### Your instructions
When you reach the line with "Click CITIC Bank logo on black card" in the listing below, transcribe it and each line after it up to and including the line with "This screenshot has height=468, width=1080.", exactly and with nothing else.

### Source material
────────────────────────────────────────

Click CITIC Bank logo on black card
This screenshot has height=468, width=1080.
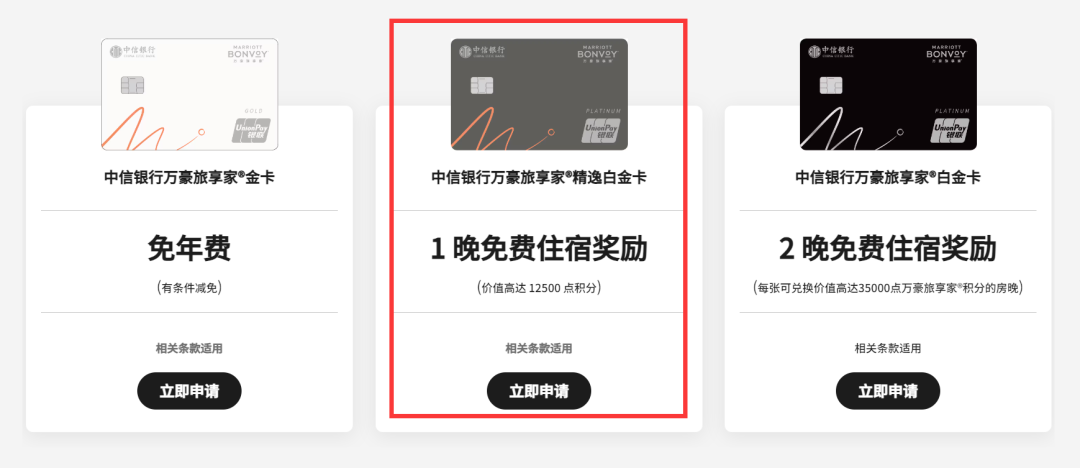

────────────────────────────────────────

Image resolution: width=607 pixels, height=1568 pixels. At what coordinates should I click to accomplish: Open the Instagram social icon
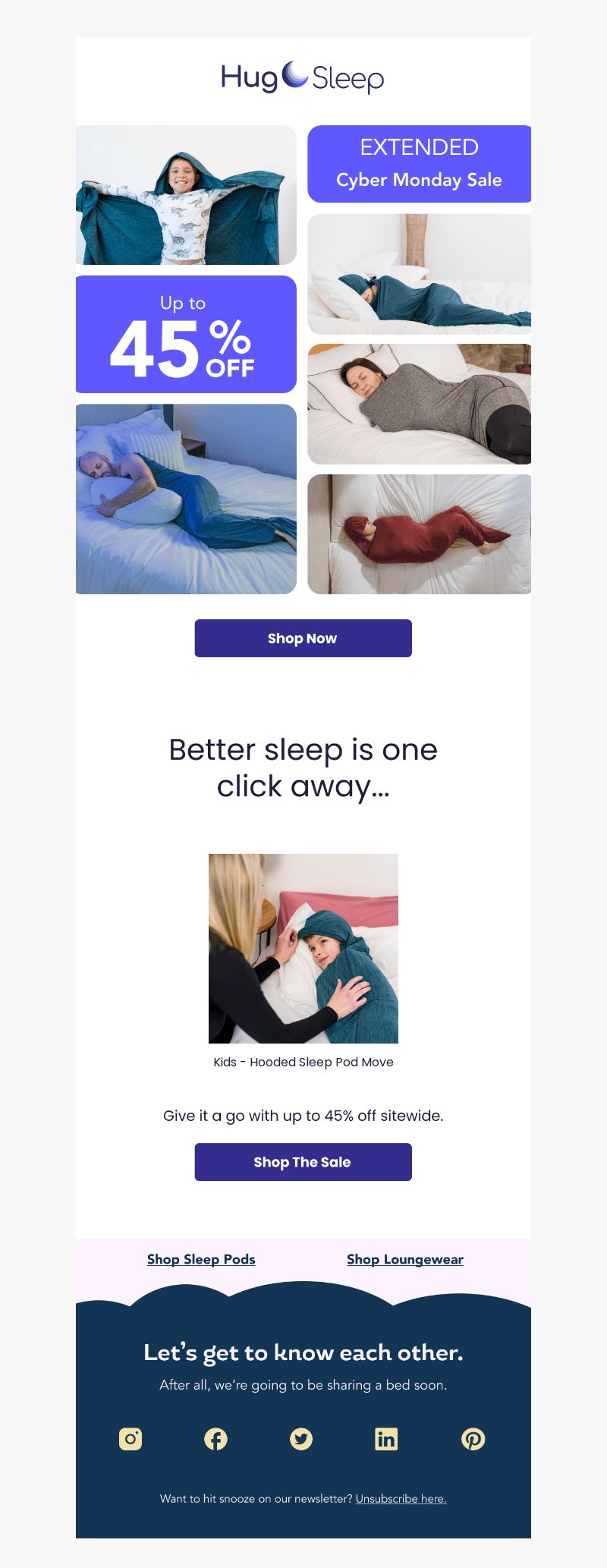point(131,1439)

────────────────────────────────────────

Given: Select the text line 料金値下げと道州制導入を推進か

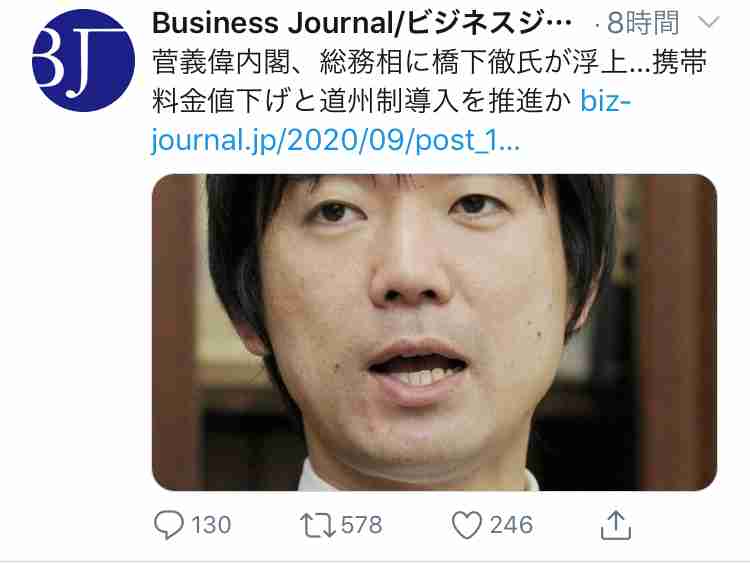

────────────────────────────────────────

### Exercise solution
Click CITIC Bank logo on black card
This screenshot has height=468, width=1080.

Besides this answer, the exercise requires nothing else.